[Start Excerpt]

Exception-like behavior in C is accomplished via setjmp/longjmp. However, what you really want here is an error code. If all values are potentially returnable, then you may want to take in an out-parameter as a pointer, and use that to return the value, like so:
int pop(double* outval)
{
if(outval == 0) return -1;
if(sp > 0)
*outval = val[--sp];
else {
printf("error: stack empty\n");
return -1;
}
return 0;
}
Not ideal, obviously, but such are the limitations of C.
Also, if you go this road, you may want to define symbolic constants for your error codes (or use some of the standard ones), so that a user can distinguish between "stack empty" and "you gave me a null pointer, dumbass".
You could build an exception system on top of longjmp/setjmp: Exceptions in C with Longjmp and Setjmp. It actually works quite well, and the article is a good read as well. Here's how your code could look like if you used the exception system from the linked article:
TRY {
...
THROW(MY_EXCEPTION);
/* Unreachable */
} CATCH(MY_EXCEPTION) {
...
} CATCH(OTHER_EXCEPTION) {
...
} FINALLY {
...
}
It's amazing what you can do with a little macros, right? It's equally amazing how hard it is to figure out what the heck is going on if you don't already know what the macros do.
longjmp/setjmp are portable: C89, C99, and POSIX.1-2001 specify setjmp().
Note, however, that exceptions implemented in this way will still have some limitations compared to "real" exceptions in C# or C++. A major problem is that only your code will be compatible with this exception system. As there is no established standard for exceptions in C, system and third party libraries just won't interoperate optimally with your homegrown exception system. Still, this can sometimes turn out to be a useful hack.
I don't recommend using this in serious code which programmers other than yourself are supposed to work with. It's just too easy to shoot yourself in the foot with this if you don't know exactly what is going on. Threading, resource management, and signal handling are problem areas which non-toy programs will encounter if you attempt to use longjmp "exceptions".
You have a few options:
1) Magic error value. Not always good enough, for the reason you describe. I guess in theory for this case you could return a NaN, but I don't recommend it.
2) Define that it is not valid to pop when the stack is empty. Then your code either just assumes it's non-empty (and goes undefined if it is), or asserts.
3) Change the signature of the function so that you can indicate success or failure:
int pop(double *dptr)
{
if(sp > 0) {
*dptr = val[--sp];
return 0;
} else {
return 1;
}
}
Document it as "If successful, returns 0 and writes the value to the location pointed to by dptr. On failure, returns a non-zero value."
Optionally, you could use the return value or errno to indicate the reason for failure, although for this particular example there is only one reason.

[End Excerpt]
[Start Entries supplied]

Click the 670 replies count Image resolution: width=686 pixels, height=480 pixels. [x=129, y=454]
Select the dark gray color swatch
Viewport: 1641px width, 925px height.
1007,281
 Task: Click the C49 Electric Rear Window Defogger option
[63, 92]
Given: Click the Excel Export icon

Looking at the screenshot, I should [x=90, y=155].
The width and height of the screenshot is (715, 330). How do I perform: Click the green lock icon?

[End Entries supplied]
[Start Entries supplied]

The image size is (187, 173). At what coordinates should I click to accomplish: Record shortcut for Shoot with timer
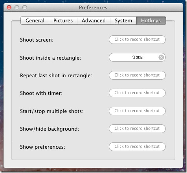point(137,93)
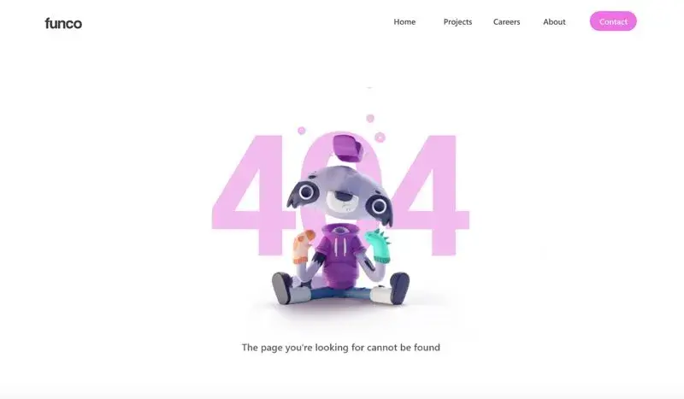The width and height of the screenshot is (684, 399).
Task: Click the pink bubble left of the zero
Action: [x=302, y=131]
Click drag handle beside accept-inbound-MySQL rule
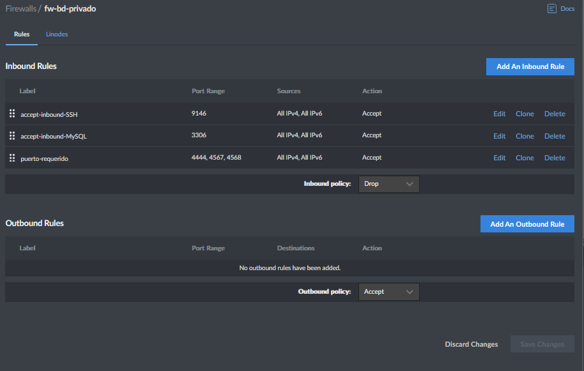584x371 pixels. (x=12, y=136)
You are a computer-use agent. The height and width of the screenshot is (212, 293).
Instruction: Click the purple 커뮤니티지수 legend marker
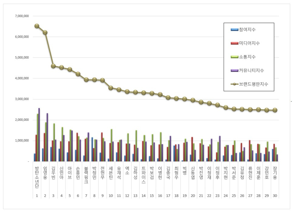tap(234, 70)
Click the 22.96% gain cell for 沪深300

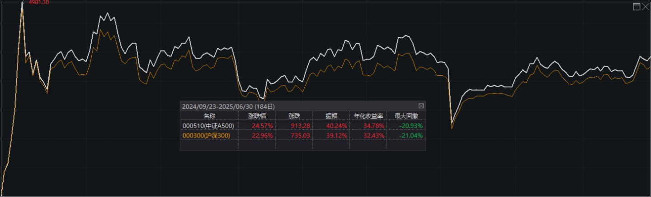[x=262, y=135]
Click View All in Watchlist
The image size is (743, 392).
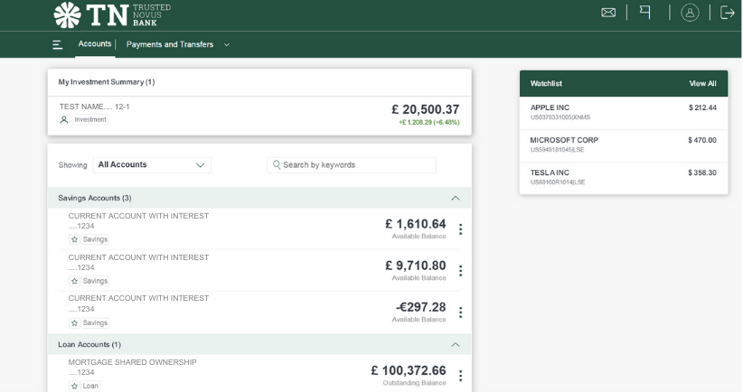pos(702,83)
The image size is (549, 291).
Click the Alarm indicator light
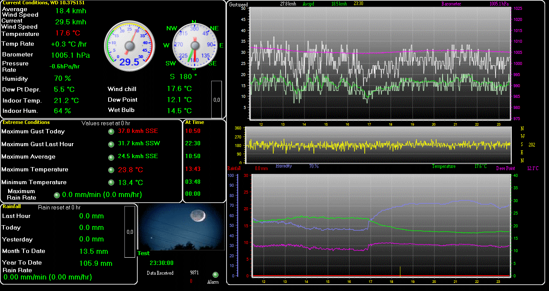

[End Entries supplied]

→ Given task A
Which standards does the passage on error handling in C list as specifying setjmp()?
→ Given task B
Pick up the passage on error handling in C after its last sentence and continue it.

→ Final answer A
C89, C99, and POSIX.1-2001.

→ Final answer B
4) Pass an "exception" object into every function by pointer, and write a value to it on failure. Caller then checks it or not according to how they use the return value. This is a lot like using "errno", but without it being a thread-wide value.
5) As others have said, implement exceptions with setjmp/longjmp. It's doable, but requires either passing an extra parameter everywhere (the target of the longjmp to perform on failure), or else hiding it in globals. It also makes typical C-style resource handling a nightmare, because you can't call anything that might jump out past your stack level if you're holding a resource which you're responsible for freeing.
One approach is to specify that pop() has undefined behaviour if the stack is empty. You then have to provide an is_empty() function that can be called to check the stack.
Another approach is to use C++, which does have exceptions :-)
This actually is a perfect example of the evils of trying to overload the return type with magic values and just plain questionable interface design.
One solution I might use to eliminate the ambiguity (and thus the need for "exception like behaviour") in the example is to define a proper return type:
struct stack{
double* pData;
uint32 size;
};
struct popRC{
double value;
uint32 size_before_pop;
};
popRC pop(struct stack* pS){
popRC rc;
rc.size=pS->size;
if(rc.size){
--pS->size;
rc.value=pS->pData[pS->size];
}
return rc;
}
Usage of course is:
popRC rc = pop(&stack);
if(rc.size_before_pop!=0){
....use rc.value
This happens ALL the time, but in C++ to avoid such ambiguities one usually just returns a
std::pair<something,bool>
where the bool is a success indicator - look at some of:
std::set<...>::insert
std::map<...>::insert
Alternatively add a double* to the interface and return a(n UNOVERLOADED!) return code, say an enum indicating success.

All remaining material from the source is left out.